*TASK BRIEF*: In the entries below, find the line with "Умови повернення (161, 2447)" and the line with "20 (439, 2197)". Reproduce those two lines and every line between them exactly, and nothing more.

──────── RECORDS ────────

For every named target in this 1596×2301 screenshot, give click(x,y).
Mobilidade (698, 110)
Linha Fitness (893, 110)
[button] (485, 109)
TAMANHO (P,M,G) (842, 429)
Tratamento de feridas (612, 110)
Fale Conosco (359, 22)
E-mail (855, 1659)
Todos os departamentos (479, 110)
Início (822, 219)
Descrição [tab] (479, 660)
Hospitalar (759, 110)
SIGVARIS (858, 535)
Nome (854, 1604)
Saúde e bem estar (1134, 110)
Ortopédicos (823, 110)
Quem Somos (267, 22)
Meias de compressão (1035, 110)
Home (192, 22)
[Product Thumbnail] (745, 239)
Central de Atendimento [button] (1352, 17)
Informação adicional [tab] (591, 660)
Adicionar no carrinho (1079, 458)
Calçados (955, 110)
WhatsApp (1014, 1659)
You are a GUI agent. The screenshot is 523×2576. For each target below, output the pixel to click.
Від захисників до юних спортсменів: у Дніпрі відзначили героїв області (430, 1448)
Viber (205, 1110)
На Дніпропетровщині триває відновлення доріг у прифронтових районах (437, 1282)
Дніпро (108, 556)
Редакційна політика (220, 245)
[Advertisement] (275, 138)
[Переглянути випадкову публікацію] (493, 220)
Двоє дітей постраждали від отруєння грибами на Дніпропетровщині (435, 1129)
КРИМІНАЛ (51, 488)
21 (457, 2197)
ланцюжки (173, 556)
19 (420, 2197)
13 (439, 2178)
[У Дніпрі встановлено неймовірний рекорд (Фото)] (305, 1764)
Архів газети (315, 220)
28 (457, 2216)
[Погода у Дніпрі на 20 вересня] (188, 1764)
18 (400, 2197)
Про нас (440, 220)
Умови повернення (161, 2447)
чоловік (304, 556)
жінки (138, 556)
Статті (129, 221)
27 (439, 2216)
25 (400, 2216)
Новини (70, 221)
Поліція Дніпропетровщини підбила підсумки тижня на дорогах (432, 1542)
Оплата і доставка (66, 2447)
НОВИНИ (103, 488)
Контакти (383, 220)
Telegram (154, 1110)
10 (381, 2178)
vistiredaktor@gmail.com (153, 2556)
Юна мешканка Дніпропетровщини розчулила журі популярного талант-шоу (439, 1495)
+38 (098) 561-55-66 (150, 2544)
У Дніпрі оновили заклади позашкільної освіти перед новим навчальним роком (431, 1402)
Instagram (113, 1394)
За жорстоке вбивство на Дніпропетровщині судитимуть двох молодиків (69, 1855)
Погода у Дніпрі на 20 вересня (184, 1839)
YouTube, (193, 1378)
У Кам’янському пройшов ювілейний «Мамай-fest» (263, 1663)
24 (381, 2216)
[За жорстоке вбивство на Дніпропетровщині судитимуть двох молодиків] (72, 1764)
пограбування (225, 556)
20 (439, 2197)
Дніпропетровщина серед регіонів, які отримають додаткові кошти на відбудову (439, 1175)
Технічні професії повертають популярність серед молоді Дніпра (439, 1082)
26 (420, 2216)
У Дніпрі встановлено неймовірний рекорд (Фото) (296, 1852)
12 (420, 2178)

────────

*ANSWER SECTION*:
Умови повернення (161, 2447)
чоловік (304, 556)
жінки (138, 556)
Статті (129, 221)
27 (439, 2216)
25 (400, 2216)
Новини (70, 221)
Поліція Дніпропетровщини підбила підсумки тижня на дорогах (432, 1542)
Оплата і доставка (66, 2447)
НОВИНИ (103, 488)
Контакти (383, 220)
Telegram (154, 1110)
10 (381, 2178)
vistiredaktor@gmail.com (153, 2556)
Юна мешканка Дніпропетровщини розчулила журі популярного талант-шоу (439, 1495)
+38 (098) 561-55-66 (150, 2544)
У Дніпрі оновили заклади позашкільної освіти перед новим навчальним роком (431, 1402)
Instagram (113, 1394)
За жорстоке вбивство на Дніпропетровщині судитимуть двох молодиків (69, 1855)
Погода у Дніпрі на 20 вересня (184, 1839)
YouTube, (193, 1378)
У Кам’янському пройшов ювілейний «Мамай-fest» (263, 1663)
24 (381, 2216)
[За жорстоке вбивство на Дніпропетровщині судитимуть двох молодиків] (72, 1764)
пограбування (225, 556)
20 (439, 2197)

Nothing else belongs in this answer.